A team of heterochromatin factors collaborates with small RNA pathways to combat repetitive elements and germline stress [ChIP-seq]. Caenorhabditis elegans

Repetitive sequences derived from transposons make up a large fraction of eukaryotic genomes and must be silenced to protect genome integrity. Repetitive elements are often found in heterochromatin; however, the roles and interactions of heterochromatin proteins in repeat regulation are poorly understood.
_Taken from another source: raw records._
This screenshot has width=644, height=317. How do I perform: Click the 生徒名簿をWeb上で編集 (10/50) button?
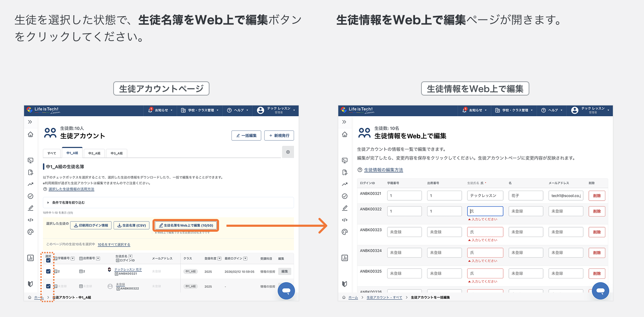pos(186,225)
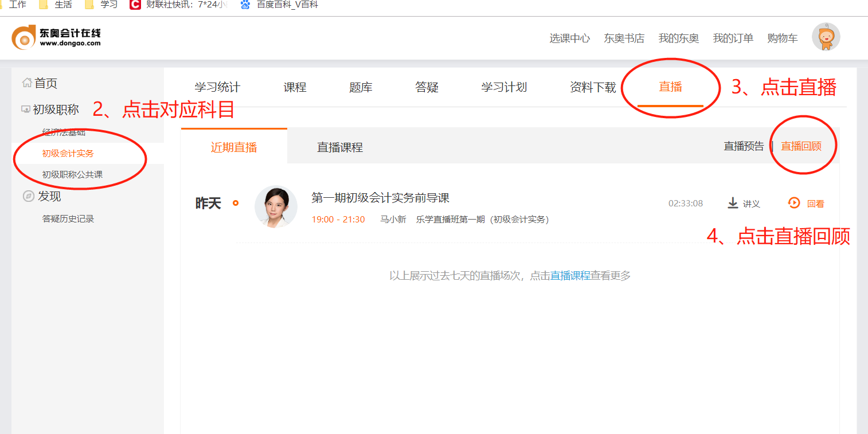Open the 东奥书店 page
The width and height of the screenshot is (868, 434).
tap(624, 38)
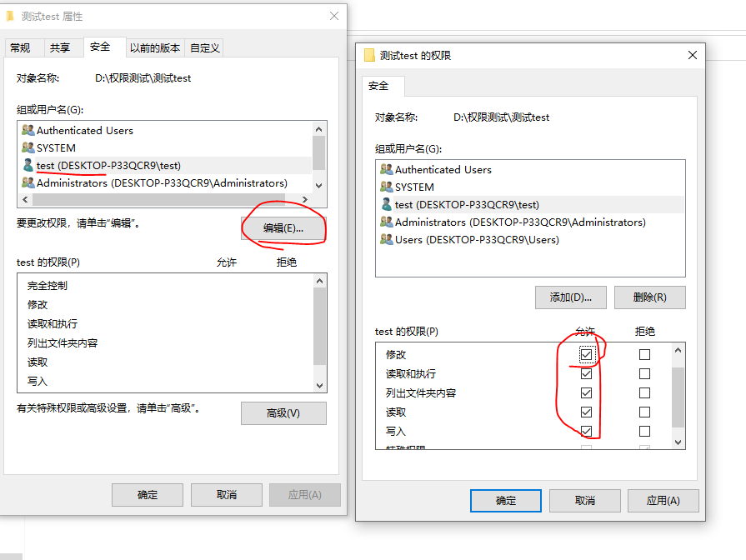The height and width of the screenshot is (560, 746).
Task: Switch to the 共享 tab
Action: click(x=60, y=48)
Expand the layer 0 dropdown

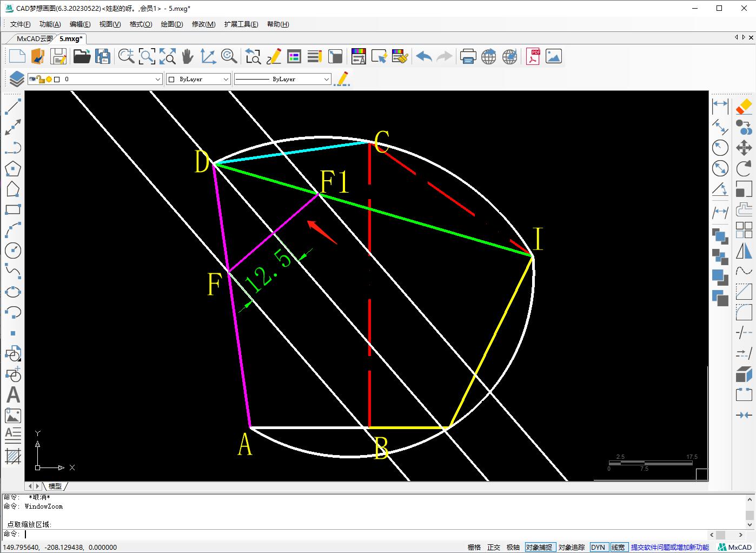coord(158,80)
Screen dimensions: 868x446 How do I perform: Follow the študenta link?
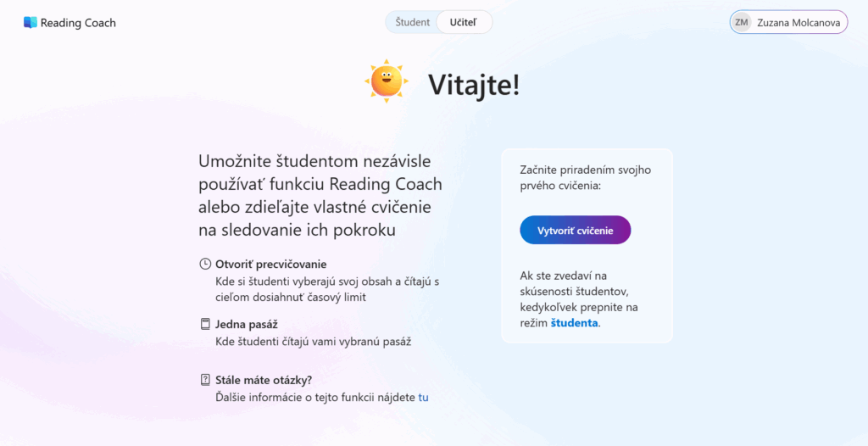point(574,323)
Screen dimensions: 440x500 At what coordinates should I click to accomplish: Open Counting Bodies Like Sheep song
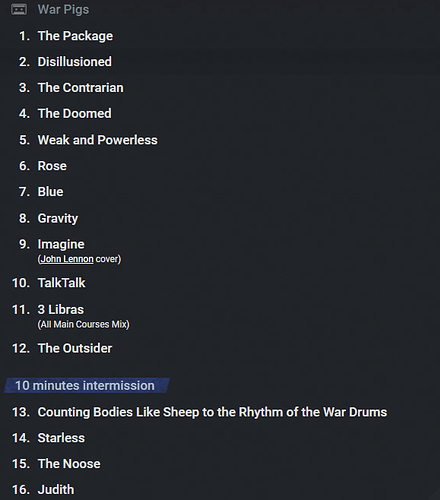click(x=212, y=412)
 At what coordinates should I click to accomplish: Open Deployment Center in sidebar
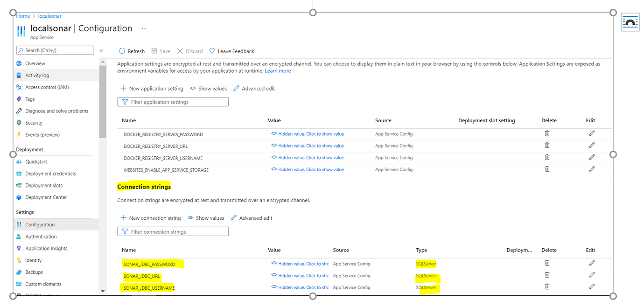tap(46, 197)
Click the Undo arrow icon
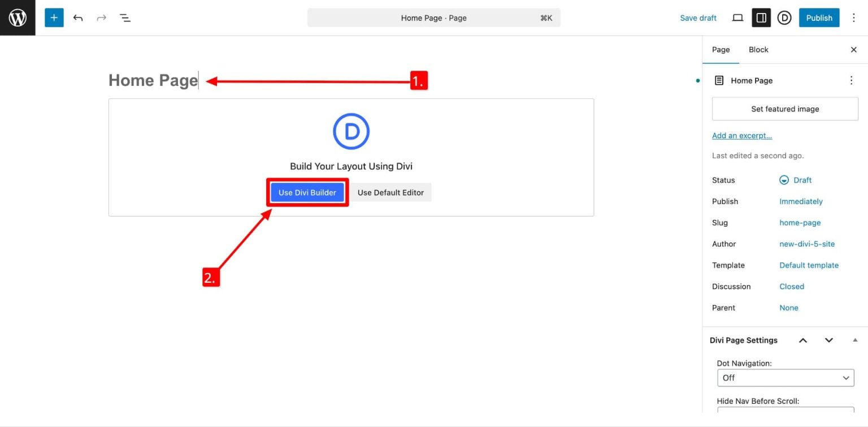 click(78, 18)
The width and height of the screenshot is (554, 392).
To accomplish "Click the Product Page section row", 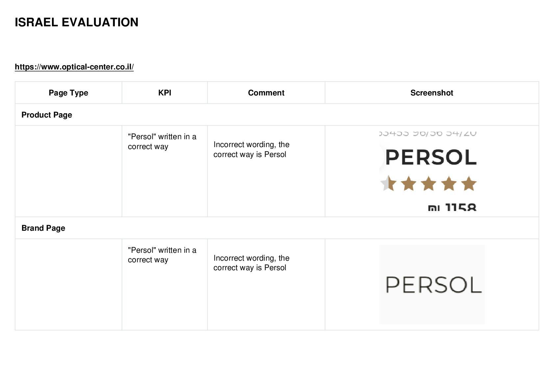I will tap(277, 115).
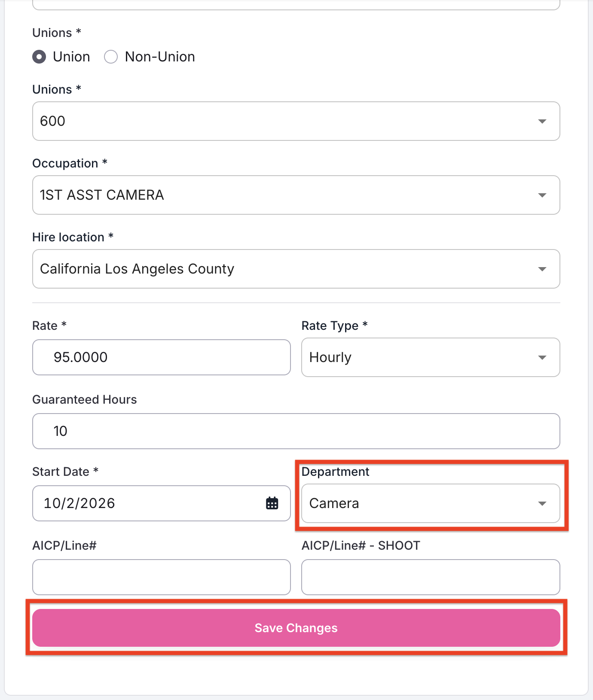Click the Department caret arrow

coord(542,504)
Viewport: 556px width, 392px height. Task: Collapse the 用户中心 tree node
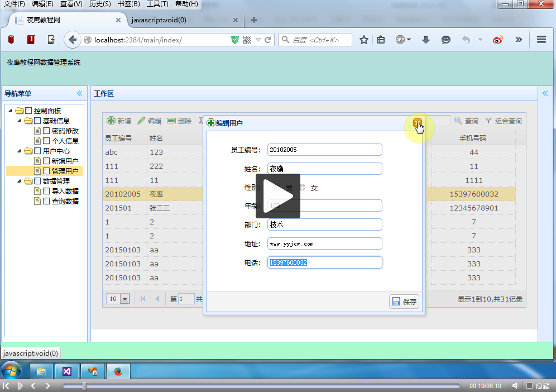pos(20,151)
Here we show that a diverse set of C. elegans heterochromatin proteins act together with the piRNA and nuclear RNAi pathways to silence repetitive elements and prevent genotoxic stress in the germ line. Mutants in genes encoding HPL-2/HP1, LIN-13, LIN-61, LET-418/Mi-2, and H3K9me2 histone methyltransferase MET-2/SETDB1 also show functionally redundant sterility, increased germline apoptosis, DNA repair defects, and interactions with small RNA pathways. Remarkably, fertility of heterochromatin mutants could be partially restored by inhibiting cep-1/p53, endogenous meiotic double strand breaks, or the expression of MIRAGE1 DNA transposons. Functional redundancy among these factors and pathways underlies the importance of safeguarding the genome through multiple means. Overall design: Wild-type young adults (YA) were prepared by growing synchronized L1s in liquid culture using standard S-basal medium with HB101 E. coli for 60 hours at 20°C. Adults were sucrose floated, washed in PBS, and flash frozen in liquid nitrogen. Extract preparation and chromatin immunoprecipitation were performed as in Kolasinska-Zwierz et al., 2009 with the following modifications: broken tissue was fixed for 10 minutes in 1.5 mM EGS, then formaldehyde added to 1% for a further 10 minutes before quenching with 0.125M glycine and washing 2X with PBS plus protease inhibitors. Pellets were washed once in FA buffer, then resuspended in 1ml FA buffer per 1 mL of ground worm powder and the extract sonicated to an average size of 250 base pairs with a Diagenode Bioruptor or Bioruptor Pico for 28 pulses of 30 seconds followed by 30 seconds pause. Following ChIP and DNA purification, libraries were prepared using the Illumina TruSeq kit. Fragments in the 250-300 base pair range were selected using Agencourt AMPure XP beads. Two biological replicate ChIPs were conducted for each factor.